- _EXCERPT_
▽
HAP - A Play about Happines


This was a play about happiness, or was it? Could it have been about sadness or loneliness? I expect if you asked the audience you would get a lot of different views.

The writer John Foster certainly has a way with words and I would be interested to read other plays by him. The direction was tight and made good use of the stage especially as there were only two people and one was seated behind a desk for a lot of the time.

The opening didn’t convince me as it was difficult to hear the Doctors lines over the very loud music and I am not sure why she broke into the disco bit. However when the patient entered, the play really got going.

HAP played by Nicola Lauren Stringfellow and Doctor Marples played by Emma Loveday were superb. This was an hour plus of non-stop action, which kept the audience on the edge of their seats wondering what would happen.

Both characters played their parts to perfection with good pauses and facial expressions but never letting the pace drop. Well done to both of you as it is very difficult to laugh on cue and also quite a marathon to learn.
△
- _REQUIRED ACTION 1_
Answer these questions from the review of HAP:
(a) Who wrote the play?
(b) What made the Doctor's lines hard to hear at the opening?
(c) Which actor played Doctor Marples?
- _REQUIRED ACTION 2_
Write a continuation of the review of HAP, picking up right after its final sentence.
The listing that follows was taken from a different source than the review of HAP.

- _DATA SEGMENT_
▽
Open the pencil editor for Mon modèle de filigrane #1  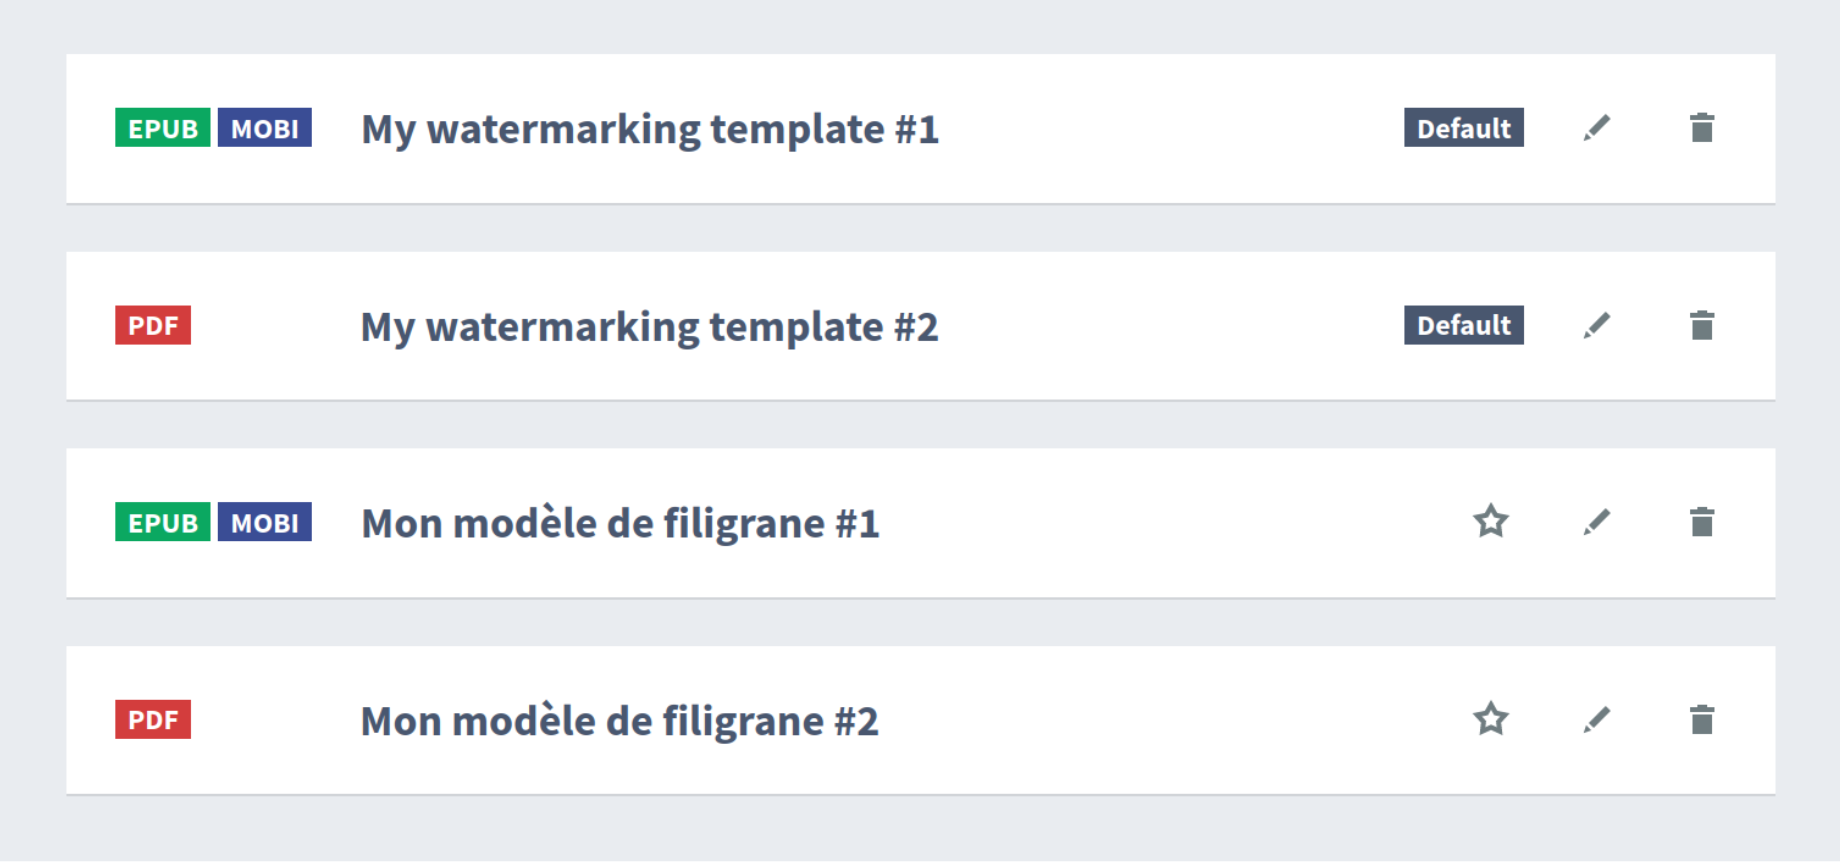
△
- _YOUR RESPONSE 1_
(a) John Foster
(b) The very loud music
(c) Emma Loveday

- _YOUR RESPONSE 2_
Bread & Roses Theatre - Review

"You're a pathological optimist." So says Troy Dyer – Ethan Hawke's charcter in the 1994 film, Reaity Bites. But can a person be excessively happy? Real life physician Hunter ‘Patch’ Adams was criticised many years ago in his official medical school record for "excessive happiness"... In John Foster's new comedy HAP, which is directed Charmaine K Parkin, questions regarding the necessity of happiness and 'negative' experiences to give life meaning are deftly explored. Nicola Lauren Stringfellow plays the euphoric HAP, while Martha Marples – the GP she come to for help – is played by Emma Loveday.

To give the play its context, much time is given at the beginning with Marples when she's alone in her room at the practice. A sufferer of depression, she spendS some time willing herself 'in the right head space', so that her emotions don't interfere with her professional judgement during the working day. Much time is also devoted to her writing in notebook – as much a cathartic exercise as a distraction from dealing with the job at hand.

The sound of uncontrolled laughter from outside the room cuts through the ambience like a knife, not unlike the 'lunatic' on Pink Floyd's Dark Side of the Moon. What will win in the end? The unfettered jovality of HAP or the composed introspection of Marples?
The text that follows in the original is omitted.